# Tantangan
1: Tuliskan kembali bagian tulisan tentang mudik yang dibuka dengan kata-kata berisi "sebelumnya... menurut KBBI, lema" dan ditutup dengan "kedua dalam KBBI.".
2: Dalam tulisan tentang mudik, perantau mana yang biasanya punya ikatan paling kuat dengan kampung halaman?
3: Menurut tulisan tentang mudik, kenapa seseorang harus merantau dulu? Jelaskan dalam satu sampai tiga kalimat.

# Cuplikan Sumber
• • • • • • •

11 Agustus 2012

balik ke udik

malam sebelum berangkat... kemana pun tujuannya... sulit banget ya buat tidur? :D kebiasaan baik berikutnya adalah... berbenah sampai jam terakhir! dan yang terakhir, yang terbaik adalah... selalu ada yang ketinggalan di kamar :D lengkap deh menu pra-perjalananku. alih-alih tidur lebih cepat, beres-beres tas, dan ngecek bawaan aku malah... waktu luang yang menyempit emang paling nikmat :D nulis dikit deh... :)

untuk bisa mudik, kita harus punya udik. supaya kita bisa punya udik, kita harus merantau dahulu. nah kalo di negara kita tuh yang paling heboh emang mudik-lebaran! :) saking hebohnya ampe negara-pun harus turun tangan ikut campur urusan balik-ke-udik ini. tapi apa hubungan merantau dan lebaran (= Idul Fitri) ya? :D

beberapa suku bangsa di negara kita yang maha luas dan majemuk ini terkenal dengan tradisi melakukan perjalanan jauhnya. sebagian mereka yang menempuh perjalanan jauh ini (apapun motivasinya) kemudian memilih untuk bermukim di tujuan. generasi perantau ini sudah tentu memiliki ikatan batin dengan kampung halaman (udik), perantau yang lahir di tanah udik (generasi pertama) biasanya memiliki ikatan yang paling kuat. bahkan, mereka yang "terusir" dari kampung halaman pun pasti memiliki ikatan batin "khusus." tinggal nunggu momen yang pas nih buat pulang-kampung "konvensional" :D

sebelumnya... menurut KBBI, lema "mudik" adalah sebuah kata kerja yang dipakai dalam bahasa percakapan. makna pertamanya adalah "(berlayar, pergi) ke udik (hulu sungai, pedalaman) dan kedua "pulang ke kampung halaman." (KBBI 1997). jadi, bila udik adalah hulu sungai atau awal-mula sebuah sungai atau dekat dengan sumber... maka secara sederhana kita dapat menafsirkan maknanya ke dalam konteks sosial seperti yang tercantum pada makna kedua dalam KBBI.

• • • • • • •

# Cuplikan Daftar
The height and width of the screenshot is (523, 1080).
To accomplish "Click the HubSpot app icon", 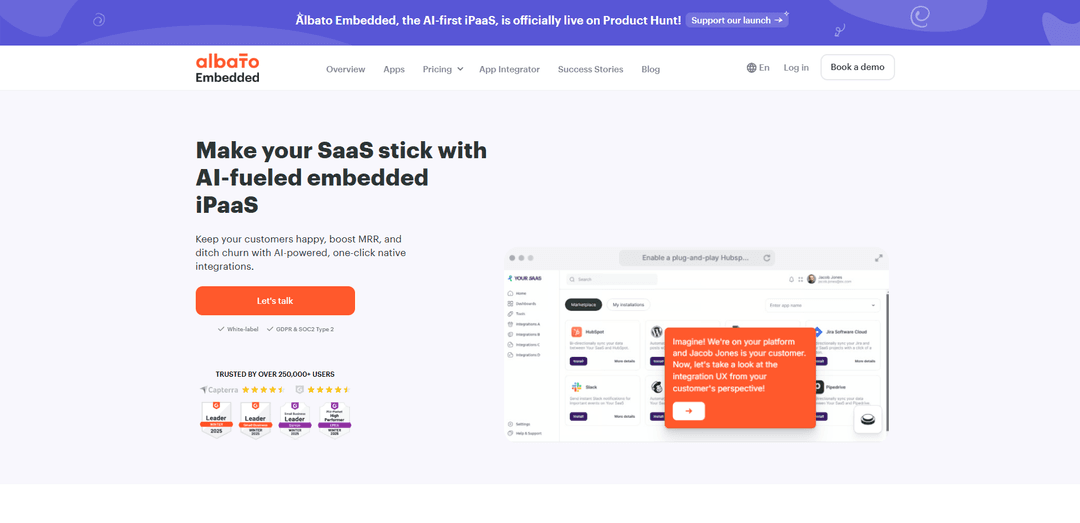I will pyautogui.click(x=575, y=331).
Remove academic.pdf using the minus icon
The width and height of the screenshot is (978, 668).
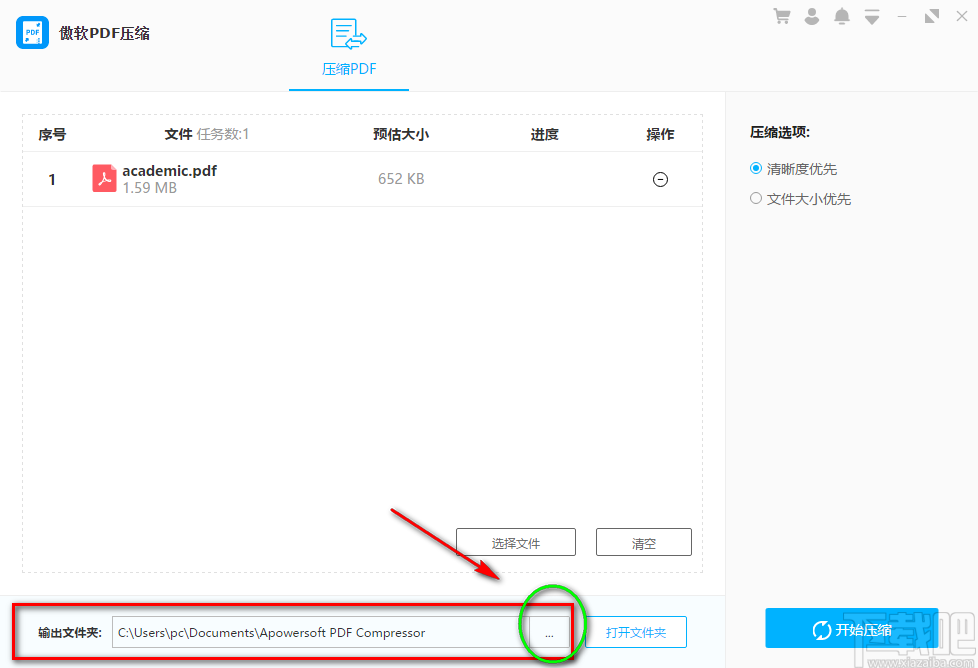tap(660, 179)
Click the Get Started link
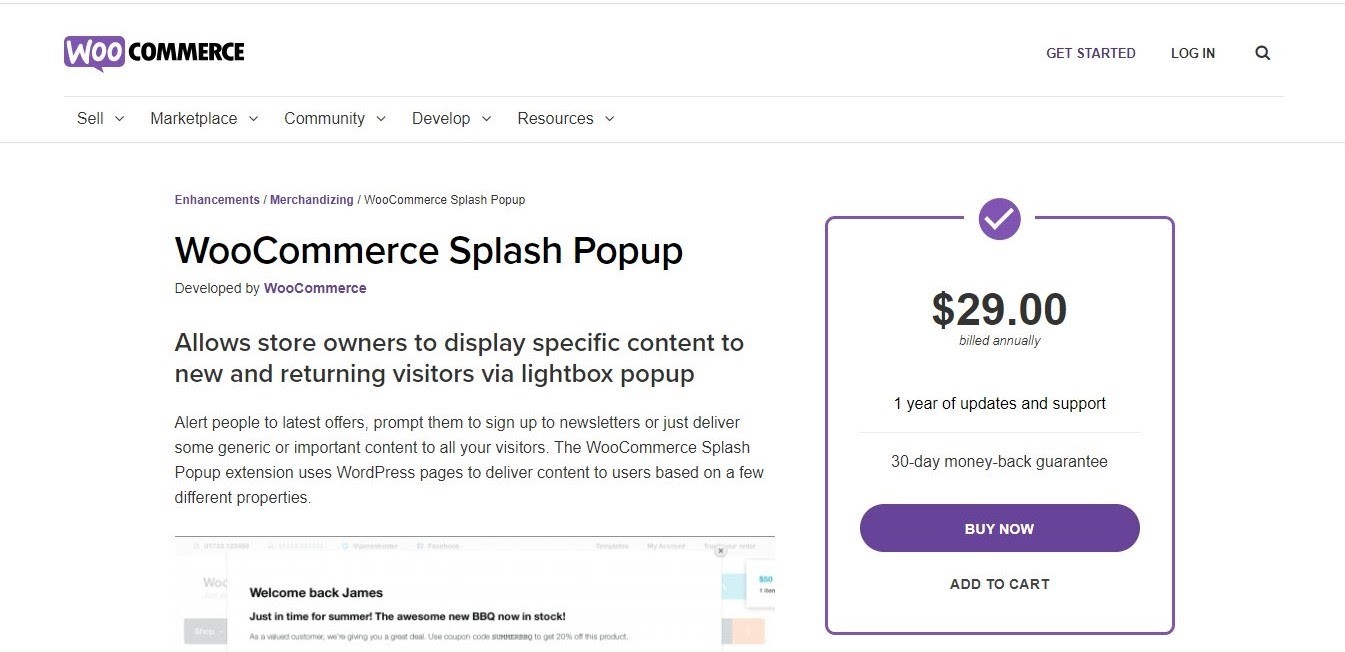Screen dimensions: 1345x652 (x=1090, y=53)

• • • • • • •

# Jawaban
1:
sebelumnya... menurut KBBI, lema "mudik" adalah sebuah kata kerja yang dipakai dalam bahasa percakapan. makna pertamanya adalah "(berlayar, pergi) ke udik (hulu sungai, pedalaman) dan kedua "pulang ke kampung halaman." (KBBI 1997). jadi, bila udik adalah hulu sungai atau awal-mula sebuah sungai atau dekat dengan sumber... maka secara sederhana kita dapat menafsirkan maknanya ke dalam konteks sosial seperti yang tercantum pada makna kedua dalam KBBI.

2: Perantau yang lahir di tanah udik, yaitu generasi pertama.

3: Orang baru bisa mudik kalau punya udik. Untuk bisa punya udik, orang harus merantau dulu.